As 3-D printers whirred and beeped from the edges of the ballroom and first-graders assembled colorful Plexiglass puzzles at the foot of the stage, Delaney Zilla shared a snapshot of her enviable skills. Greenville Area High School’s Intro to Engineering course, the freshman explained, opened her eyes to the wonders of science, technology, engineering, art and mathematics, also known as STEAM.
Zilla was among the hundreds of students and teachers from 28 local school districts who attended the third annual STEAM Showcase Open House last week at the IBEW Circuit Center & Ballroom on the South Side. The Allegheny Intermediate Unit’s Center for Creativity hosted the event, intended to demonstrate how innovators, educators and philanthropists use STEAM to transform education.
“Not only do I get to create inventions and projects, but I also get to learn about the science and math behind them,” Zilla said about the magnet design challenge she achieved using 3-D printers that her school district purchased with STEAM grant money.
Moss Side Middle School teacher Jason Kunkle explained that the STEAM grant gives disadvantaged students at Gateway School District a head start in the 21st century.
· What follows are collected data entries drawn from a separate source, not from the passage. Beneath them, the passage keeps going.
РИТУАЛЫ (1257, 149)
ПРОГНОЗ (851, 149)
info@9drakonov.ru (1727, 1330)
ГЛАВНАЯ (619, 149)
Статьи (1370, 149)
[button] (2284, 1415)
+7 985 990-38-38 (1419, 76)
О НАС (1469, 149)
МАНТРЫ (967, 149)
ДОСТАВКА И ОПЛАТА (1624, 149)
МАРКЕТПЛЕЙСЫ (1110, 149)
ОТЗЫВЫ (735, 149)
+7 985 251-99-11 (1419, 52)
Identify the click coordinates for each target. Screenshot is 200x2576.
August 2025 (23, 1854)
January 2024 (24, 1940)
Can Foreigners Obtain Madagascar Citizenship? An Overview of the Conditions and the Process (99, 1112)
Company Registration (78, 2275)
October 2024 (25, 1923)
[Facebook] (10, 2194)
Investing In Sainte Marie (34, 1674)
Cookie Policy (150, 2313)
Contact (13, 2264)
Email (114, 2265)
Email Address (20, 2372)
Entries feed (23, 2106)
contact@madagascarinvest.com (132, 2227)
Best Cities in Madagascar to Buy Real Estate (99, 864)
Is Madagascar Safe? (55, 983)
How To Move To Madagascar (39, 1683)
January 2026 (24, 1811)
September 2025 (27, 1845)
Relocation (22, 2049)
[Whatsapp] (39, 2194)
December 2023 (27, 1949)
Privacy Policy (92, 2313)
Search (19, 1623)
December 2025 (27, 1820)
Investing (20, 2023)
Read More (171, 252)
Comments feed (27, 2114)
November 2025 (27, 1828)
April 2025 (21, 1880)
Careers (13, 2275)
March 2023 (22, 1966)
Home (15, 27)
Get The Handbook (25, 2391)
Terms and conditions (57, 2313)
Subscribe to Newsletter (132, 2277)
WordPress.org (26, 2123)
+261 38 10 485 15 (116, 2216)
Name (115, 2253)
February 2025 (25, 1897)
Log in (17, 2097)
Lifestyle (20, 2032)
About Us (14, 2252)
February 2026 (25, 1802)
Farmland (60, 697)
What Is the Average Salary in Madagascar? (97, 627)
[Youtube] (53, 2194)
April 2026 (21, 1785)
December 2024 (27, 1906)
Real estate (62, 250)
Emerging technology like drones and iMovie software can turn students into meteorologists, graphic designers, business managers and artists who create their own videos and podcasts.
During the event, scientists from the Personal Robotics Lab at Carnegie Mellon University invited visitors to manipulate a robotic arm to pierce marshmallows with a fork, while Schell Games employees demonstrated the new toy-as-teacher invention Happy Atoms, a digital and physical chemistry set. Local innovators from CMU CREATE Lab, BirdBrain Technologies, Maker Faire Pittsburgh, Stem Jobs Magazine, TechShop Pittsburgh, Digital Dream Labs, SLB Radio Productions, The Sprout Fund, Sevenzo, Sen. John Heinz History Center, Green Building Alliance and Common Sense Education also showed off their latest developments contributing to the future of STEAM learning in Pittsburgh.
Grable Foundation Executive Director Gregg Behr received the Champion of Change for Making Award from Mary Esther Van Shura from Allegheny County Executive Rick Fitzgerald’s office. Van Shura named Sept. 27 as Gregg Behr Day in honor of his dedication to innovative learning.
“This affirmation is really an affirmation for all of us,” Behr told the crowd. “You are leading the forefront of innovative learning.”
Pittsburgh is revolutionizing education, with endless opportunities for hands-on learning, including the annual Remake Learning Week every May throughout the city and the upcoming Google Geek Street Fair in Bakery Square.